RedShift provides automated data backup, replication, and scaling without any downtime.
What is the main purpose of Kinesis?
The main purpose of Kinesis is to collect, process, and analyze streaming data in real time.
What does the name “Kinesis” mean and why is it a fitting name for this service?
“Kinesis” is a Greek word that means movement or motion. It is a fitting name for this service because Kinesis deals with data that is in motion, moving from one place to another.
How does Kinesis data streams store and retain data?
Kinesis data streams store data in shards, which are sequences of data records. The data is retained by default for 24 hours, with a maximum retention of 365 days.
What is the difference between streaming data and static data?
Streaming data refers to data that is generated continuously by multiple data sources or producers, while static data is data that is stored on disk, in S3, or in a database.
Give examples of the types of data that can be handled by Kinesis.
Examples of data that can be handled by Kinesis include financial transactions, stock prices, in-game data, social media feeds, location tracking data, IoT sensor data, clickstream data, and application log files.
What are shards in Kinesis data streams?
Shards in Kinesis data streams are storage units that hold data records. Each data record has a unique sequence number, and a Kinesis stream is made up of one or more shards.
What role do data consumers play in the Kinesis architecture?
Data consumers in the Kinesis architecture consume data from the shards and process it. They can perform various actions on the data, such as running algorithms, analyzing sentiment, or generating recommendations.
Give examples of actions that data consumers can perform on the data.
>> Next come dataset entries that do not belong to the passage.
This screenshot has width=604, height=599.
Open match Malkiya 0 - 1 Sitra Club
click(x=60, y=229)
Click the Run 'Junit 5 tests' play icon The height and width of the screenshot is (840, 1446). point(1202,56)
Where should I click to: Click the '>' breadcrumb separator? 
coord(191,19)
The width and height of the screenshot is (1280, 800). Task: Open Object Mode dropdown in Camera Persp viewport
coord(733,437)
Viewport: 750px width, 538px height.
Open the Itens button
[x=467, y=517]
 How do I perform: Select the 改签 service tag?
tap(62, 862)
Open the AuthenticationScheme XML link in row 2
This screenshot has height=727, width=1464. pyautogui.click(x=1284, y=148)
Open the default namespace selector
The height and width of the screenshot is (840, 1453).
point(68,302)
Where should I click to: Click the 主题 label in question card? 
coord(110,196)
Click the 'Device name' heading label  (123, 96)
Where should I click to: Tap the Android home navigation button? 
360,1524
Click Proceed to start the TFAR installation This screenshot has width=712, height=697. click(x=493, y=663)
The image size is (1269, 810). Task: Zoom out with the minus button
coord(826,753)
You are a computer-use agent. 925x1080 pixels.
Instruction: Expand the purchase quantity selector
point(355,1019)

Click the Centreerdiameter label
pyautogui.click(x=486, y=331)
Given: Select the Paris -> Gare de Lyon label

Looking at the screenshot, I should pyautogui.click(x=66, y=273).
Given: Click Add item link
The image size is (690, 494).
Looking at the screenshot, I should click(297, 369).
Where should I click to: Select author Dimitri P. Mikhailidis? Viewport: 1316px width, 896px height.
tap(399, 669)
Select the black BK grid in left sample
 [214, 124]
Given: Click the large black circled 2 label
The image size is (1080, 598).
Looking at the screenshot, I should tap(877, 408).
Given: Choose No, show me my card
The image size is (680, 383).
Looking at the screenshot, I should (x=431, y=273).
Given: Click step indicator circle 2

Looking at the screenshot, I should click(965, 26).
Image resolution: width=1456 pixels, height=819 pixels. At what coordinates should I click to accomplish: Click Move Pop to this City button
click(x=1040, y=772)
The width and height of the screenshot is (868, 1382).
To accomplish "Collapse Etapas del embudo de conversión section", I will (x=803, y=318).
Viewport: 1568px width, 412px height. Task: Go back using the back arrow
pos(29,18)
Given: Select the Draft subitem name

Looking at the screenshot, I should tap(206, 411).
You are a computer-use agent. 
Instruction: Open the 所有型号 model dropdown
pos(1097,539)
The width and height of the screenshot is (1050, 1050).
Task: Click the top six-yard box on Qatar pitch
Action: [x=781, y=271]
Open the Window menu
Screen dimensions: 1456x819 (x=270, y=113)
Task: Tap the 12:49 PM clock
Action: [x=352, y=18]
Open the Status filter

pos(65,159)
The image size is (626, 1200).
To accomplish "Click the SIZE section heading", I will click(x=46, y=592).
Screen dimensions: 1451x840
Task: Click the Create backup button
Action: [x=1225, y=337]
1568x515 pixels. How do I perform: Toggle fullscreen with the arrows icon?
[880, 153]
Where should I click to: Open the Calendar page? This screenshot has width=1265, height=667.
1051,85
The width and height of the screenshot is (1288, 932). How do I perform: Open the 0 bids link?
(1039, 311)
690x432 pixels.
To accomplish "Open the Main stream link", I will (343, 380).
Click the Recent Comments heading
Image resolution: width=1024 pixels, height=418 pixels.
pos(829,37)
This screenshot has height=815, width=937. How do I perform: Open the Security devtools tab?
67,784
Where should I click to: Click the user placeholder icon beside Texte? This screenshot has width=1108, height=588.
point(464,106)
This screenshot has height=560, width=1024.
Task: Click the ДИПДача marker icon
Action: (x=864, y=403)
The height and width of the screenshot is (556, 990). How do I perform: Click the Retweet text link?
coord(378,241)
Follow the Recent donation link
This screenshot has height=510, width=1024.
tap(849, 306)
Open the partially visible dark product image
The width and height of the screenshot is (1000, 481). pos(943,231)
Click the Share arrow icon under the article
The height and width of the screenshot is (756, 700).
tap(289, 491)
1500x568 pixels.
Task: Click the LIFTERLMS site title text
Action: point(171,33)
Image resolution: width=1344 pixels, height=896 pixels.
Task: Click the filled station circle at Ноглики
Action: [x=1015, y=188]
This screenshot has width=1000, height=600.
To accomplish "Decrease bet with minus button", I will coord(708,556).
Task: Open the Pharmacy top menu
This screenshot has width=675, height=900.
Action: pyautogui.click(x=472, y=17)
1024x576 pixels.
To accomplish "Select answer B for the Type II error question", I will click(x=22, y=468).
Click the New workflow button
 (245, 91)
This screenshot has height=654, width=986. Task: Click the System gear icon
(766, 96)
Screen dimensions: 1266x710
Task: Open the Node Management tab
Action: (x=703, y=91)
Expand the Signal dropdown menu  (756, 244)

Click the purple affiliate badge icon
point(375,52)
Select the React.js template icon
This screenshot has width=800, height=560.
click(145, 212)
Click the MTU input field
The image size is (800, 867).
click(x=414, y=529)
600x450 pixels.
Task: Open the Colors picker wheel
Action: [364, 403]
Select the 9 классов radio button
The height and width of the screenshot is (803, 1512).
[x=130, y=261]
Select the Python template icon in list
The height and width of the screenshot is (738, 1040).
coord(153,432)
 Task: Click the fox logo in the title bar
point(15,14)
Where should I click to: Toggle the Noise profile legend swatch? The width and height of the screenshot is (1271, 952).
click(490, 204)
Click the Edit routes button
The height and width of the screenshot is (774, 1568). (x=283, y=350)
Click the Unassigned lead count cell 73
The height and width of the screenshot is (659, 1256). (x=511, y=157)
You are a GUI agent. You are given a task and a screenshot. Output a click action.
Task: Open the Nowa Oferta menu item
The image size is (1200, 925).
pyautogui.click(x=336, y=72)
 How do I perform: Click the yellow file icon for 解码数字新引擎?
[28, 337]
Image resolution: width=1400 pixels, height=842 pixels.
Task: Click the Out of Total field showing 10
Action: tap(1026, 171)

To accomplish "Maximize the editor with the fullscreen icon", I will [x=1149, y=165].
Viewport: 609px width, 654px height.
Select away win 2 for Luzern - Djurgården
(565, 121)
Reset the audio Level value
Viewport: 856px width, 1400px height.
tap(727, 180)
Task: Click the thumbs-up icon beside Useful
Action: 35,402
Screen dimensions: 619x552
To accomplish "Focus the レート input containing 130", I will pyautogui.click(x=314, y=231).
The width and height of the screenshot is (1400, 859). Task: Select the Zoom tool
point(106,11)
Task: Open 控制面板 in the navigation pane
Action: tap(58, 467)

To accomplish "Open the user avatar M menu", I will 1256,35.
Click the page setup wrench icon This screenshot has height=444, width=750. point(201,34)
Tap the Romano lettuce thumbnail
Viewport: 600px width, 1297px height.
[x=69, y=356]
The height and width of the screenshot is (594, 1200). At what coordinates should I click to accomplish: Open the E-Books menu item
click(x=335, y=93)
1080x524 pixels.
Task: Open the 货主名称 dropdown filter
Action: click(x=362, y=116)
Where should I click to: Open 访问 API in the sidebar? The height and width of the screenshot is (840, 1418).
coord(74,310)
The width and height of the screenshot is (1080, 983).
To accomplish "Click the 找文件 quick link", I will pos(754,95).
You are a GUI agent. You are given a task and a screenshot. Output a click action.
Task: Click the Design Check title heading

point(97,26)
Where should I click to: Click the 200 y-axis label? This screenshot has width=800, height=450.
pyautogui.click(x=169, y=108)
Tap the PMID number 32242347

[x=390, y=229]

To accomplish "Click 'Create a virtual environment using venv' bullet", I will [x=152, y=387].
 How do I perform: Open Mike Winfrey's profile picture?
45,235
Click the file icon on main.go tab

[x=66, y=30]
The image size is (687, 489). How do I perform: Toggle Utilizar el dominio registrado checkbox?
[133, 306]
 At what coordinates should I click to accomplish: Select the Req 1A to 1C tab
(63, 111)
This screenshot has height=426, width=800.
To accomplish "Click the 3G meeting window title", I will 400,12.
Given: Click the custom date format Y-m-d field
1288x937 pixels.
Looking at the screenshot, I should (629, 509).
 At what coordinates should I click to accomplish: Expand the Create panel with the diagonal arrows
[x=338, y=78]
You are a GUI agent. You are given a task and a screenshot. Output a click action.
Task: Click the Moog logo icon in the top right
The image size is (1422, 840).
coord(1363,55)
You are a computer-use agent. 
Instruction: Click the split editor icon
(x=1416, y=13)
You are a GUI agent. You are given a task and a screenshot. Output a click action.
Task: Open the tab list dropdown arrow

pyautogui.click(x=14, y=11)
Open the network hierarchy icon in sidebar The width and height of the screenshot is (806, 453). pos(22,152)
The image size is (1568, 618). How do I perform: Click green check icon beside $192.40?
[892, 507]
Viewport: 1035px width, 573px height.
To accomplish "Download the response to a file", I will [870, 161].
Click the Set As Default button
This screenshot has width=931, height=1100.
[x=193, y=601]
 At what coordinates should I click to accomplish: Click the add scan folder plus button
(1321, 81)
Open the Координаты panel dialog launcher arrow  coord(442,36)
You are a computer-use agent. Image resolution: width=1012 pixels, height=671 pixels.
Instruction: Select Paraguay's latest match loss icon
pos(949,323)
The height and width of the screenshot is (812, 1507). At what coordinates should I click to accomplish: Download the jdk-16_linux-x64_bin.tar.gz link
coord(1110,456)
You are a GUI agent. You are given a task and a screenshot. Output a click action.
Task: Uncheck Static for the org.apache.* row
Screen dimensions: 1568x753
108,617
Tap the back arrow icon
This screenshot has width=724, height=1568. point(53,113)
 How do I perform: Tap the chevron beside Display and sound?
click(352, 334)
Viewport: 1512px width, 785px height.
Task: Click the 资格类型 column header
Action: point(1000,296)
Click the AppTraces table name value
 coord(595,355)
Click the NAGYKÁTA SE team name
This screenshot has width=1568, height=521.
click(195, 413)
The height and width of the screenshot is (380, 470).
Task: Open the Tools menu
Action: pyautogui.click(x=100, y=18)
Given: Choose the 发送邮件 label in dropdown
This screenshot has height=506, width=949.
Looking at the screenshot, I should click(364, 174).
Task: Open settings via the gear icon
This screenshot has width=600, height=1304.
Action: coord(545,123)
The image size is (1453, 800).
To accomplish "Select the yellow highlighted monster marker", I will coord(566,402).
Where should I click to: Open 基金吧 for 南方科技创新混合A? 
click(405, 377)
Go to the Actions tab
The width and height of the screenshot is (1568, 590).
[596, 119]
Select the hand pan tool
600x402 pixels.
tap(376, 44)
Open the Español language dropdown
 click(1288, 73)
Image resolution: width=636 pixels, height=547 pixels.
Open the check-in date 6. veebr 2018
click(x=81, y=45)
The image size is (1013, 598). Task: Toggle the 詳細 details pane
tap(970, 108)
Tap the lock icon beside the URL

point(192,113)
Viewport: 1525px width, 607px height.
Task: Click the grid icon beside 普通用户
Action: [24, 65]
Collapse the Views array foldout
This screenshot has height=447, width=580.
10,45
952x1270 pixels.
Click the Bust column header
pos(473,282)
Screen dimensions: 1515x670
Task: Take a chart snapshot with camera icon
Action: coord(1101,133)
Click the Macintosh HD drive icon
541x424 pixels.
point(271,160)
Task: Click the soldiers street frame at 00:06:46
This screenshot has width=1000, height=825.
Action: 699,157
Data consumers can perform actions such as running algorithms on stock prices, sentiment analysis on social media feeds, or analyzing clickstream data to generate product recommendations.
What are some possible destinations for data after it has been processed by data consumers?
After being processed by data consumers, the data can be sent to permanent storage destinations such as DynamoDB, S3, Elastic MapReduce, or Redshift.
Explain the main purpose of Kinesis data streams and Kinesis video streams.
Kinesis data streams is designed for handling streaming data, while Kinesis video streams is specifically designed for streaming video data from connected video devices.
What is Kinesis Data Firehose?
Kinesis Data Firehose, also known as Kinesis Firehose, is a fully managed service that allows you to capture, transform, and load data streams into AWS data stores for near real-time analytics.
What are the primary functions of Kinesis Data Firehose?
How does Kinesis Data Firehose handle varying data volumes?
Kinesis Data Firehose dynamically adjusts its resources to handle varying data volumes, scaling automatically.
What is the typical processing time for data in Kinesis Data Firehose?
Kinesis Data Firehose processes and delivers data within 60 seconds for timely insights.
The primary functions of Kinesis Data Firehose are capturing, transforming, and loading data.
Is there any data retention in Kinesis Data Firehose?
No, Kinesis Data Firehose does not retain data.
Can you transform data with Kinesis Data Firehose before loading it into storage?
Yes, you can transform and customize the data using AWS Lambda before loading it into permanent storage.
What tools can be used for analytics after data is loaded by Kinesis Data Firehose?
Business intelligence tools can be used for analytics after data is loaded into its final destination by Kinesis Data Firehose.
What monitoring tools are integrated with Kinesis Data Firehose?
Kinesis Data Firehose includes integrated monitoring with CloudWatch.
What happens if there is an error in data processing within Kinesis Data Firehose?
Kinesis Data Firehose has automatic error retries if something goes wrong.
Does Kinesis Data Firehose retain data temporarily?
No, Kinesis Data Firehose does not retain data, even temporarily.
What does a data lake refer to in the context of Kinesis Data Firehose?
A data lake refers to a large-scale data repository for storing streaming data.
What AWS service can you use to transform data in Kinesis Data Firehose?
You can use AWS Lambda to transform data in Kinesis Data Firehose.
What are some use cases for Kinesis Data Firehose?
Use cases include real-time analytics, feeding data into data lakes, log data management, and IoT data integration.
What are some common destinations for data after processing in Kinesis Data Firehose?
Common destinations include Amazon S3, Amazon Redshift, and Amazon OpenSearch Service.
What is the difference between Kinesis Data Streams and Kinesis Data Firehose?
Kinesis Data Streams capture and store streaming video and data, whereas Kinesis Data Firehose captures, transforms, and loads data continuously into data stores.
What is Amazon Athena?
Amazon Athena is an interactive query service that enables you to run standard SQL queries on data stored in Amazon S3.
What type of queries can you run with Amazon Athena?
You can run standard SQL queries with Amazon Athena.
What is a key feature of Amazon Athena regarding infrastructure?
Amazon Athena is serverless, meaning there is nothing to provision and manage.